▸ **Extrait fourni**:

Dans cette affaire, trois personnes appartenant à l’association DXE (Direct Action Everywhere France, qui a pour but de dénoncer l’exploitation intensive des animaux, ainsi que les méthodes de production industrielle de viande et d’oeufs) et un député se sont introduits dans les locaux appartenant à un couple d’exploitants animaliers, ont pris des photographies et vidéos des animaux élevés dans ces locaux et ont posté photographies et vidéos sur internet et sur les réseaux sociaux.
La juridiction d’appel avait conclu qu’en pénétrant dans les locaux sans y avoir été invité ou autorisé, DXE a violé le domicile de l’exploitant et a porté atteinte au droit de propriété de celui-ci. Le retrait du film litigieux avait également été ordonné.
Cette décision vient d’être censurée par la Cour de cassation. Selon l’article 809 du code de procédure civile, dans sa rédaction antérieure à celle issue du décret n° 2019-1333 du 11 décembre 2019, le président du tribunal judiciaire, même en présence d’une contestation sérieuse, peut prendre en référé les mesures conservatoires ou de remise en état qui s’imposent pour faire cesser un trouble manifestement illicite.
En vertu de l’article 10 de la Convention de sauvegarde des droits de l’homme et des libertés fondamentales et 1er de son protocole additionnel n° 1, toute personne, y compris une association, a droit à la liberté d’expression, comprenant notamment la liberté de communiquer des informations ou des idées, l’exercice de cette liberté comportant toutefois des devoirs et des responsabilités et pouvant être soumis à des restrictions ou sanctions prévues par la loi qui constituent des mesures nécessaires.

▸ **Matériel fourni**:
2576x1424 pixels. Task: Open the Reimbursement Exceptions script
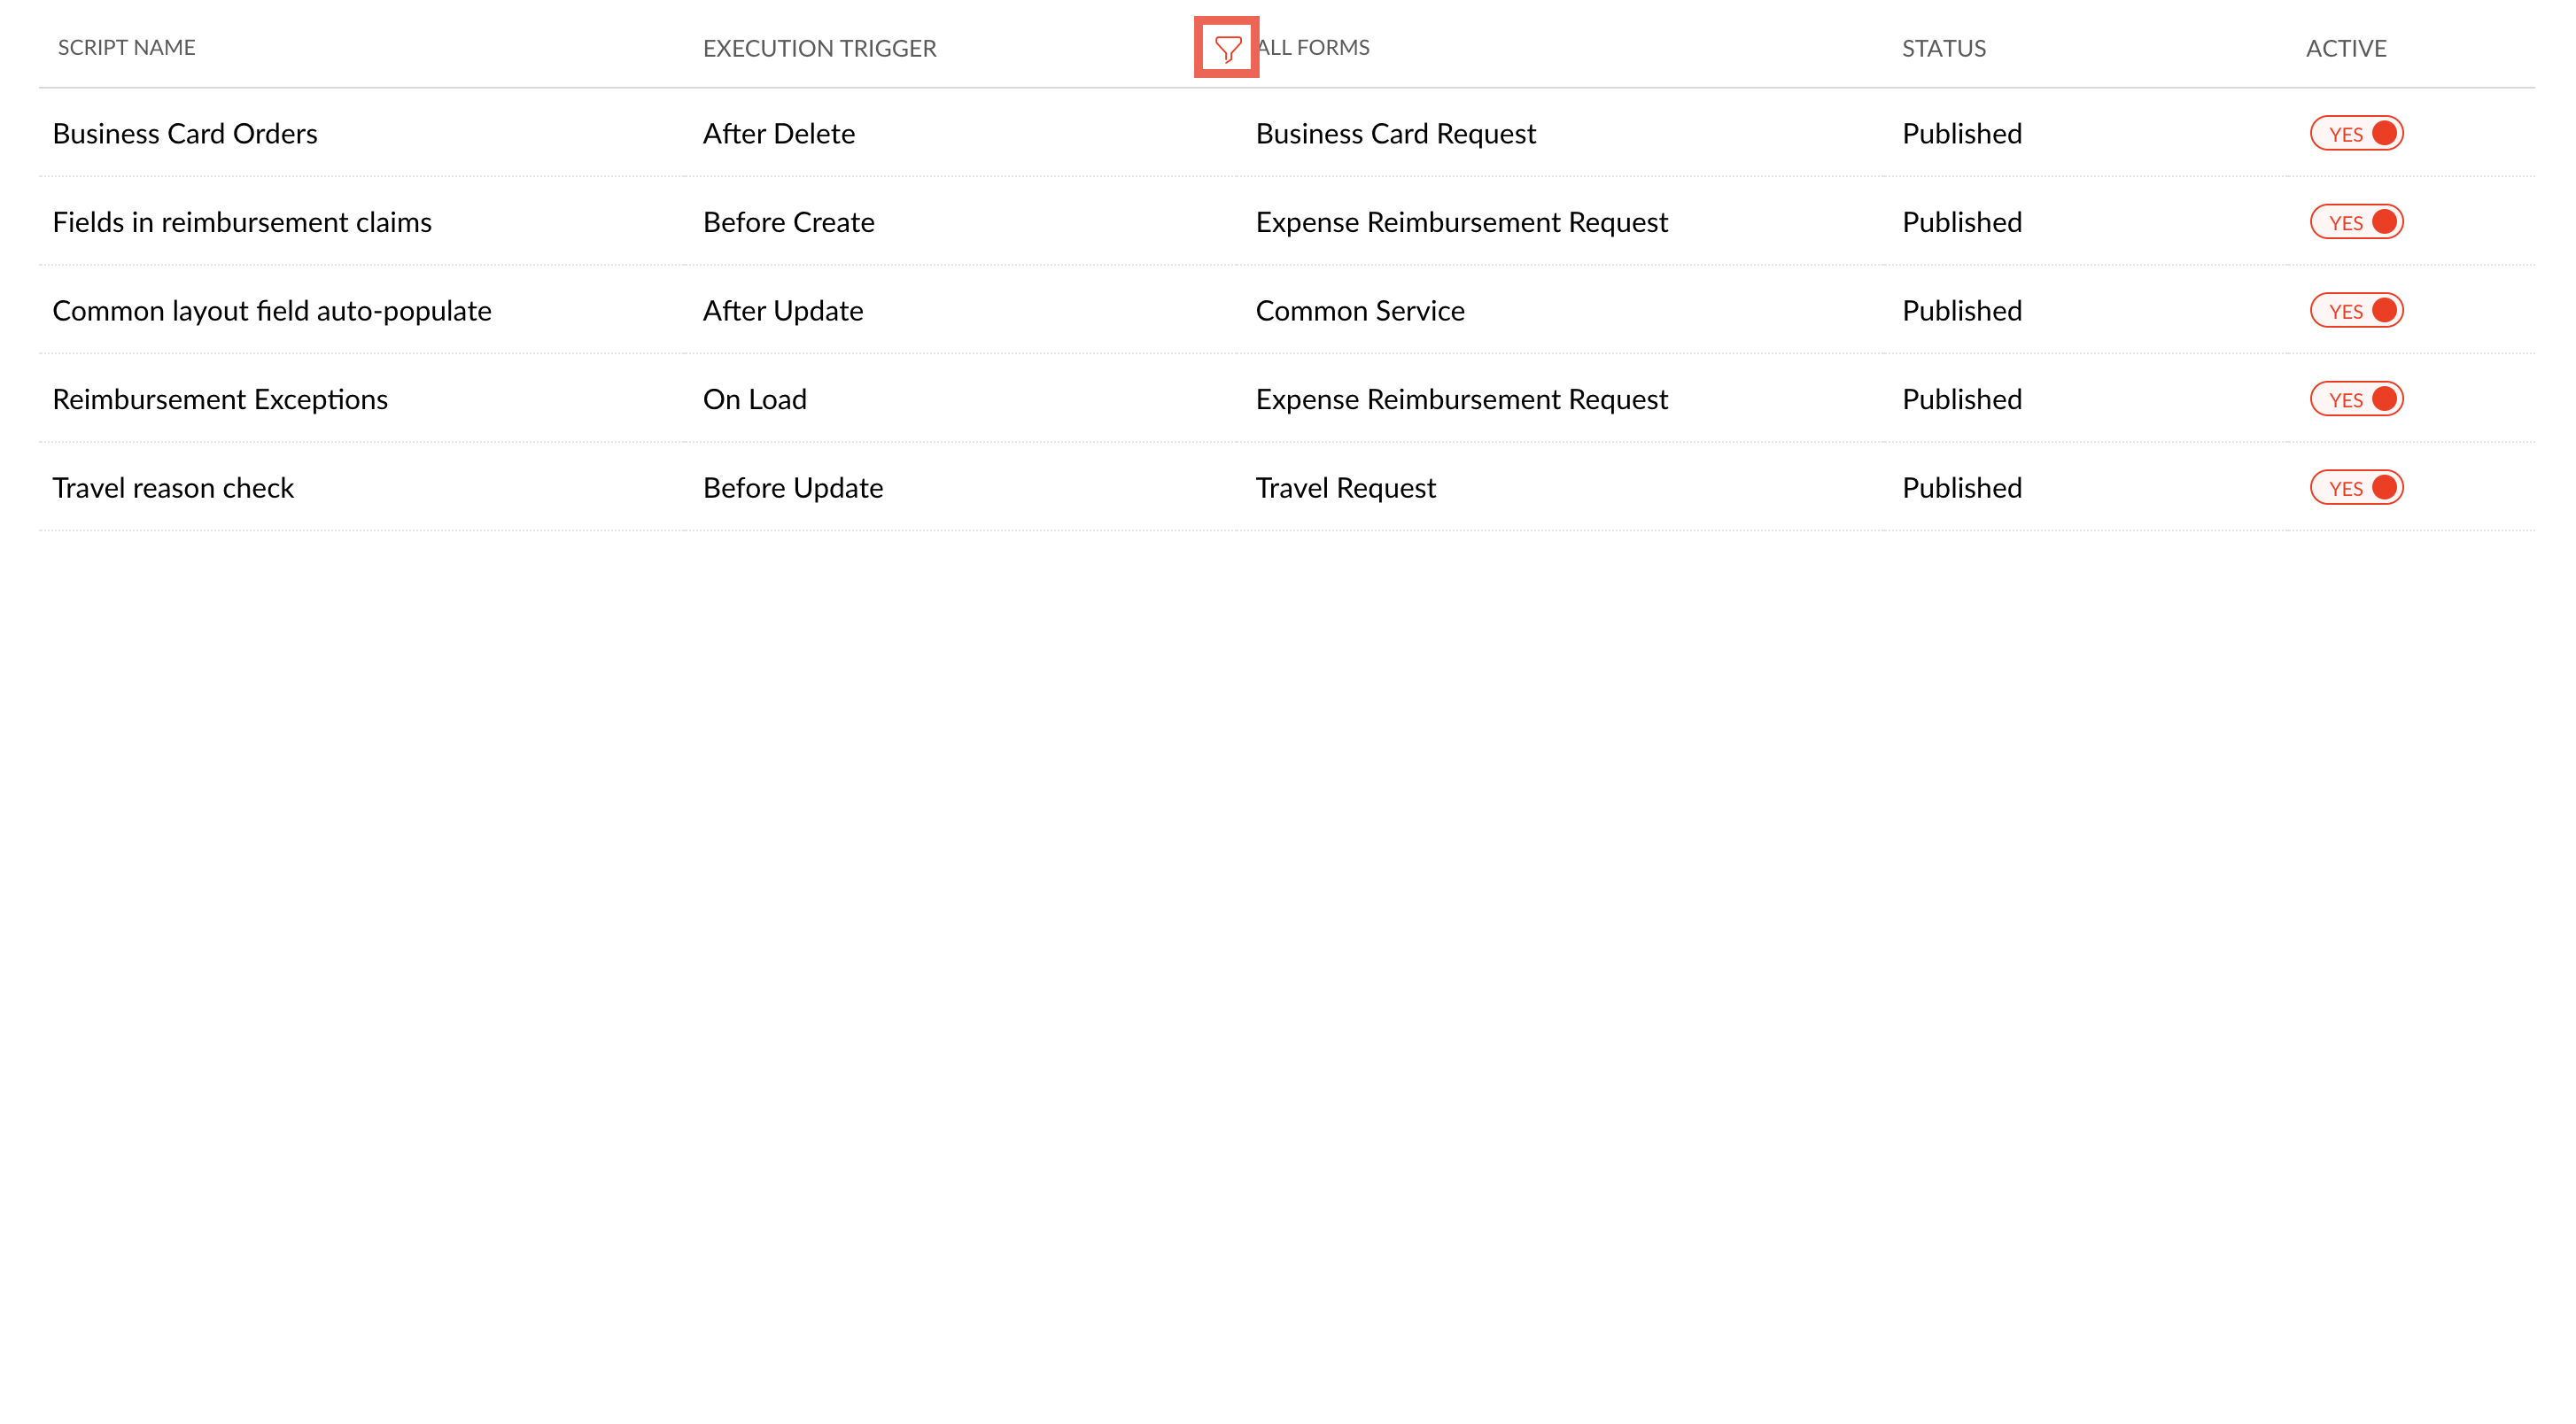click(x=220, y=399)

--

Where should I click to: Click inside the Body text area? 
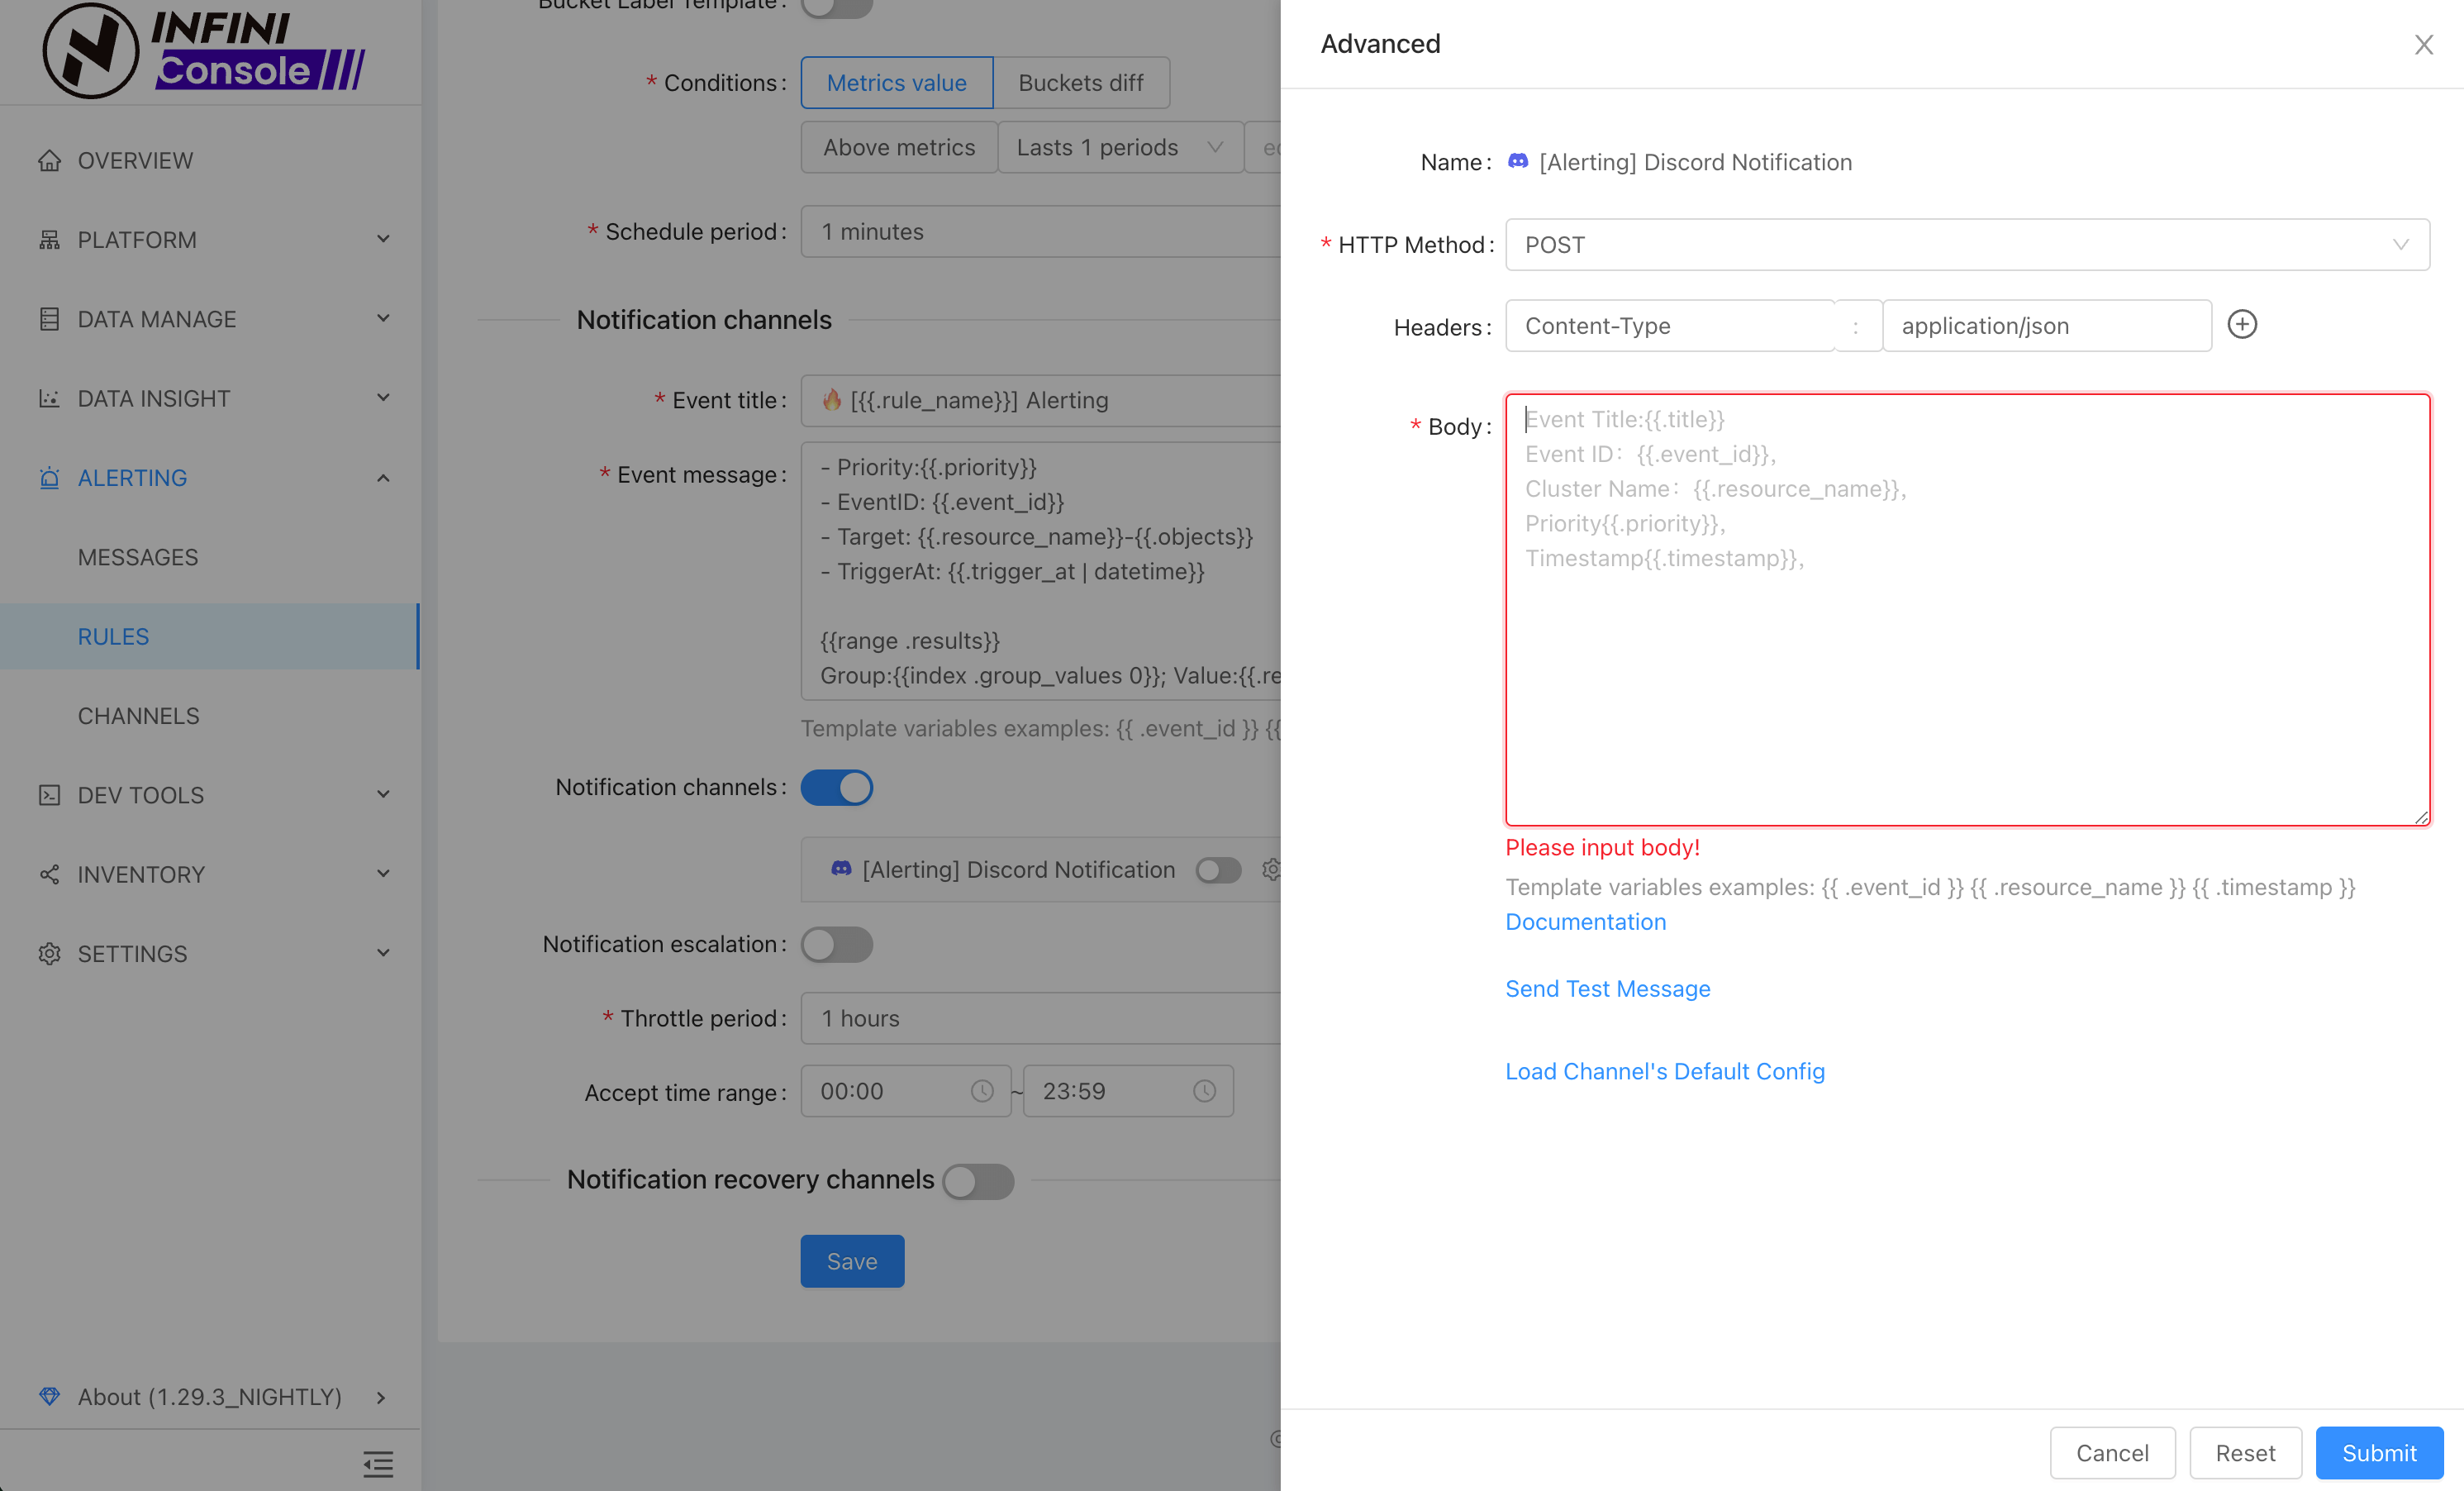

▸ **Consignes**:
a - Recopiez le passage de l'extrait sur l'affaire DXE qui commence par « Dans cette affaire, trois » et se poursuit jusqu'à « également été ordonné. ».
b - Répondez à ces questions à partir de l'extrait sur l'affaire DXE :
(i) Combien de personnes appartenant à l'association DXE se sont introduites dans les locaux ?
(ii) Quelle juridiction a censuré la décision de la juridiction d'appel ?
(iii) Quel article du code de procédure civile est cité ?
c - Poursuivez l'extrait sur l'affaire DXE au-delà de sa dernière phrase.

▸ **Réponses**:
a -
Dans cette affaire, trois personnes appartenant à l’association DXE (Direct Action Everywhere France, qui a pour but de dénoncer l’exploitation intensive des animaux, ainsi que les méthodes de production industrielle de viande et d’oeufs) et un député se sont introduits dans les locaux appartenant à un couple d’exploitants animaliers, ont pris des photographies et vidéos des animaux élevés dans ces locaux et ont posté photographies et vidéos sur internet et sur les réseaux sociaux.
La juridiction d’appel avait conclu qu’en pénétrant dans les locaux sans y avoir été invité ou autorisé, DXE a violé le domicile de l’exploitant et a porté atteinte au droit de propriété de celui-ci. Le retrait du film litigieux avait également été ordonné.

b -
(i) Trois.
(ii) La Cour de cassation.
(iii) L'article 809.

c -
Toute personne physique ou morale a le droit au respect de ses biens.
Conformément à la jurisprudence de la Cour européenne des droits de l’homme, entre deux droits conventionnellement protégés, le juge national doit toujours procéder à une mise en balance des intérêts en présence afin de rechercher un équilibre entre les droits en concours et, le cas échéant, privilégier la solution la plus protectrice de l’intérêt le plus légitime (CEDH, arrêt du 5 janvier 2000, Beyeler c. Italie, n° 33202/96, point 107 ; CEDH arrêt du 16 juillet 2014, Aliiæ et autres c. Bosnie-Herzégovine, Croatie, Serbie, Slovénie et l’ex-République yougoslave de Macédoine [GC], n° 60642/08, point 108).
Selon cette jurisprudence, les restrictions à la liberté d’expression doivent répondre à un besoin social impérieux, en particulier lorsqu’elles concernent un sujet d’intérêt général, tel que la protection des animaux (CEDH, arrêt du 30 juin 2009, Verein gegen Tierfabriken Schweiz c. Suisse [GC], n° 32772/02, point 92 ; CEDH, arrêt du 22 avril 2013, Animal Defenders International c. Royaume-Uni [GC] n° 48876/08, points 103 à 105).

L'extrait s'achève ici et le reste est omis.